### Exercise instructions
Return the full set of records, matching them character for character.
---------- Data under study ----------
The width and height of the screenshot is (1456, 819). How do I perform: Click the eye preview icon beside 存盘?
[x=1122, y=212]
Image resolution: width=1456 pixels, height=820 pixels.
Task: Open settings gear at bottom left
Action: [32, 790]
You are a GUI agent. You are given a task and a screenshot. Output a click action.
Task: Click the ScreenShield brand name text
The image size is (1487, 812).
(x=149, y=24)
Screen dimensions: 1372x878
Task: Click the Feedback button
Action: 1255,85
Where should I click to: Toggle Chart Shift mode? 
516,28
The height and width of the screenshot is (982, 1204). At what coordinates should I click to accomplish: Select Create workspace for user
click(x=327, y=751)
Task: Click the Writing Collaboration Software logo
----------
### Result of this task
The width and height of the screenshot is (1456, 819). How do I perform: Click the eye preview icon beside 存盘?
[x=1122, y=212]
Image resolution: width=1456 pixels, height=820 pixels.
Task: Open settings gear at bottom left
Action: [32, 790]
You are a GUI agent. You are given a task and a screenshot. Output a click action.
Task: Click the ScreenShield brand name text
The image size is (1487, 812).
(x=149, y=24)
Screen dimensions: 1372x878
Task: Click the Feedback button
Action: 1255,85
Where should I click to: Toggle Chart Shift mode? 
516,28
The height and width of the screenshot is (982, 1204). At what coordinates should I click to accomplish: Select Create workspace for user
click(x=327, y=751)
Task: Click the Writing Collaboration Software logo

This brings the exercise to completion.